• News

  • Singkap Budaya

Inilah Kisah Skandal Janda Cantik, Asal-usul Tarian Perang Tarkam, Sumba

Tarian Tarkam
olandlapatau.blogspot
Tarian Tarkam

WAINGAPU, NETRALNEWS.COM – Seperti pada tulisan sebelumnya, bahwa asal usul tarian Tarkam, dalam tradisi Suku Sumba yang disebut Pasola, itu bermula dari skandal janda cantik nan jelita yang ada di tanah Sumba, Nusa Tenggara Timur. 

Itu dilihat dari apa yang dikisahkan dalam hikayat orang Waiwuang di tanah Sumba. Alkisah ada tiga bersaudara: Ngongo Tau Masusu, Yagi Waikareri dan Umbu Dula memberitahu warga Waiwuang bahwa mereka hendak melaut. Tapi nyatanya mereka pergi ke selatan pantai Sumba Timur untuk mengambil padi. 

Setelah dinanti sekian lama dan dicari kesana-kemari,  tidak membuahkan hasil. Warga Waiwuang merasa yakin bahwa tiga bersaudara pemimpin mereka itu telah tiada. Mereka pun mengadakan perkabungan dengan belasungkawa atas kepergian atau kematian para pemimpin mereka. 

Dalam kesedihan yang mendalam itu, si janda cantik nan jelita `almarhum’ Umbu Dulla, Rabu Kaba mendapat lapangan hati Rda Gaiparona, si gatotkaca asal Kampung Kodi. Mereka terjerat dalam asmara dan saling berjanji menjadi kekasih. 

Namun, adat tidak menghendaki perkawinan mereka. Karena itu sepasang anak manusia yang tak mampu memendam rindu asmara ini nekat melakukan kawin lari. 

Kawin lari artinya, kawin yang dilakukan bukan di kampung dan disaksikan oleh umum, tetapi dilakukan secara sembunyi di tempat lain. Juga karena perkawinan yang tidak mendapat restu dari pihak keluarga.

Janda cantik jelita Rabu Kaba diboyong sang gatot kaca Teda Gaiparona ke kampung halamannya. Sementara ketiga pemimpin warga Waiwuang kembali ke kampung. Warga Waiwuang menyambutnya dengan penuh sukacita. 

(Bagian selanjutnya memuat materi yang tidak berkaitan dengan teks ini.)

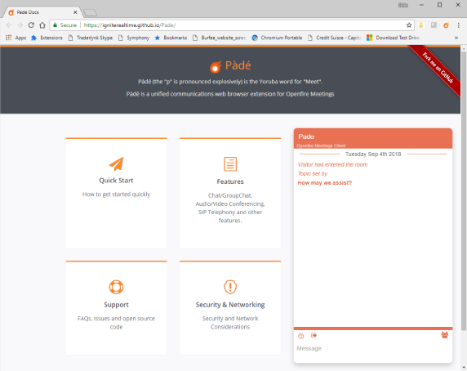Click the Quick Start paper plane icon
The width and height of the screenshot is (467, 371).
[x=116, y=163]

Namun, mendung duka tak dapat dibendung tatkala Umbu Dulla menanyakan perihal istrinya. ‘Yang mulia Sri Ratu telah dilarikan Teda Gaiparona ke Kampung Kodi,’ jawab warga Waiwulang pilu. Lalu seluruh warga Waiwulang dikerahkan untuk mencari dua sejoli yang mabuk kepayang itu.

Keduanya ditemukan di kaki gunung Bodu Hula. Walaupun berhasil ditemukan warga Waiwuang di kaki gunung Bodu Hula, namun Rabu Kaba yang telah meneguk madu asmara Teda Gaiparona dan tidak ingin kembali. Ia meminta pertanggungjawaban Teda Gaiparona untuk mengganti belis  atau mas kawin yang diterima dari keluarga Umbu Dulla.

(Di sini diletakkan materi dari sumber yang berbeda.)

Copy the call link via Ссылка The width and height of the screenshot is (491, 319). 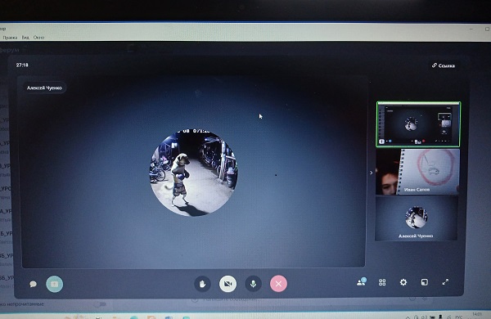(444, 65)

Teda Gaiparona lalu menyanggupinya dan membayar belis pengganti. Setelah seluruh belis dilunasi diadakanlah upacara perkawinan pasangan Rabu Kaba dengan Teda Gaiparona.  

Pada akhir pesta pernikahan keluarga, Teda Gaiparona berpesan kepada warga Waiwuang agar mengadakan pesta nyale dalam wujud pasola untuk melupakan kesedihan mereka karena kehilangan janda cantik Rabu Kaba.

Atas dasar hikayat ini, setiap tahun warga kampung Waiwuang, Kodi dan Wanokaka Sumba Barat mengadakan bulan (wula) nyale dan pesta pasola dalam bentuk perang yang disebut Perang Tarkam dalam budaya pasola itu. 

Akar pasola yang tertanam jauh dalam budaya masyarakat Sumba Barat menjadikan pasola tidak sekadar keramaian insani dan menjadi terminal pengasong keseharian penduduk yang bernuansa religius sebagai bentuk pengabdian terhadap leluhur.

Artinya, pasola adalah perintah para leluhur untuk dijadikan penduduk pemeluk Marapu dalam bentuk perang Tarkam itu. Sehingga, pasola pada tempat yang pertama adalah kultus religius yang mengungkapkan inti religiositas agama Marapu, sebuah agama atau tradisi kepercayaan suku Sumba. 

Apabila terjadi kematian yang disebabkan oleh permainan pasola, dipandang sebagai bukti pelanggaran atas norma adat yang berlaku, termasuk bulan pentahiran menjelang pasola. 

Pada tempat kedua, pasola merupakan satu bentuk penyelesaian krisis suku melalui `bellum pacificum’ perang damai dalam permainan pasola.